* _DESCRIPTION OF THE TASK_
Nothing in the records should differ when they are repeated. Restate them word for word.

(Stored entries)

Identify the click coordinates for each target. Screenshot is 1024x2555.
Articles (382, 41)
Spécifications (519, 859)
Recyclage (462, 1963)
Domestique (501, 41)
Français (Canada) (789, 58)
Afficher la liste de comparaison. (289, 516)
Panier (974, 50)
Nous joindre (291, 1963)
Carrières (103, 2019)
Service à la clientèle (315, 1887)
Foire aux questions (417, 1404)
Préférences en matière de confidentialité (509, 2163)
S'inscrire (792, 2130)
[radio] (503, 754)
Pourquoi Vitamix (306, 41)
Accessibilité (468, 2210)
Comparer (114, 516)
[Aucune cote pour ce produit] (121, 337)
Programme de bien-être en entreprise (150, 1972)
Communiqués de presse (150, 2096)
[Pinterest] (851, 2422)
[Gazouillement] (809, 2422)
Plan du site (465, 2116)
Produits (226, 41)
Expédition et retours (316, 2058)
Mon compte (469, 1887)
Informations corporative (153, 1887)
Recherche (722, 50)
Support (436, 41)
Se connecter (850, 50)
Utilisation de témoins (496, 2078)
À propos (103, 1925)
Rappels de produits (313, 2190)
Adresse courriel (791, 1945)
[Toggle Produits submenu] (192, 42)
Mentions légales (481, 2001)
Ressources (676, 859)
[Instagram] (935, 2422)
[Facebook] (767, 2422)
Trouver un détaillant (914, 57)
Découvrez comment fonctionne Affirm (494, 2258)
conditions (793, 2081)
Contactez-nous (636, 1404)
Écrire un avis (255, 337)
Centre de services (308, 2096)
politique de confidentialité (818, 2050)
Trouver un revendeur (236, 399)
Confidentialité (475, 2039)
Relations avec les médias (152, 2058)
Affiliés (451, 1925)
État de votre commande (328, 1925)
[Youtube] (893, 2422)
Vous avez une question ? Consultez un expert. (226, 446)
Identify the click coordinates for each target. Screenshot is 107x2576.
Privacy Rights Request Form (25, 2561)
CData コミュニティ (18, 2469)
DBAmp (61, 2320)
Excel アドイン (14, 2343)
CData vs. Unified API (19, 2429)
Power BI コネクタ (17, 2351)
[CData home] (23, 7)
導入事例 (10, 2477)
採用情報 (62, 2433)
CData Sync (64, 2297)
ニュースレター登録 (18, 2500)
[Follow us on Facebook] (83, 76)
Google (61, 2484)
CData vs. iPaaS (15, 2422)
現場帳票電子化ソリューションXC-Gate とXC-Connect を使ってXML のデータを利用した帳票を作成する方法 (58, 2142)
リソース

* _PROBLEM SOLUTION_
Identify the click coordinates for each target. Screenshot is 1024x2555.
Articles (382, 41)
Spécifications (519, 859)
Recyclage (462, 1963)
Domestique (501, 41)
Français (Canada) (789, 58)
Afficher la liste de comparaison. (289, 516)
Panier (974, 50)
Nous joindre (291, 1963)
Carrières (103, 2019)
Service à la clientèle (315, 1887)
Foire aux questions (417, 1404)
Préférences en matière de confidentialité (509, 2163)
S'inscrire (792, 2130)
[radio] (503, 754)
Pourquoi Vitamix (306, 41)
Accessibilité (468, 2210)
Comparer (114, 516)
[Aucune cote pour ce produit] (121, 337)
Programme de bien-être en entreprise (150, 1972)
Communiqués de presse (150, 2096)
[Pinterest] (851, 2422)
[Gazouillement] (809, 2422)
Plan du site (465, 2116)
Produits (226, 41)
Expédition et retours (316, 2058)
Mon compte (469, 1887)
Informations corporative (153, 1887)
Recherche (722, 50)
Support (436, 41)
Se connecter (850, 50)
Utilisation de témoins (496, 2078)
À propos (103, 1925)
Rappels de produits (313, 2190)
Adresse courriel (791, 1945)
[Toggle Produits submenu] (192, 42)
Mentions légales (481, 2001)
Ressources (676, 859)
[Instagram] (935, 2422)
[Facebook] (767, 2422)
Trouver un détaillant (914, 57)
Découvrez comment fonctionne Affirm (494, 2258)
conditions (793, 2081)
Contactez-nous (636, 1404)
Écrire un avis (255, 337)
Centre de services (308, 2096)
politique de confidentialité (818, 2050)
Trouver un revendeur (236, 399)
Confidentialité (475, 2039)
Relations avec les médias (152, 2058)
Affiliés (451, 1925)
État de votre commande (328, 1925)
[Youtube] (893, 2422)
Vous avez une question ? Consultez un expert. (226, 446)
Identify the click coordinates for each target. Screenshot is 107x2576.
Privacy Rights Request Form (25, 2561)
CData コミュニティ (18, 2469)
DBAmp (61, 2320)
Excel アドイン (14, 2343)
CData vs. Unified API (19, 2429)
Power BI コネクタ (17, 2351)
[CData home] (23, 7)
導入事例 (10, 2477)
採用情報 (62, 2433)
CData Sync (64, 2297)
ニュースレター登録 (18, 2500)
[Follow us on Facebook] (83, 76)
Google (61, 2484)
CData vs. iPaaS (15, 2422)
現場帳票電子化ソリューションXC-Gate とXC-Connect を使ってXML のデータを利用した帳票を作成する方法 (58, 2142)
リソース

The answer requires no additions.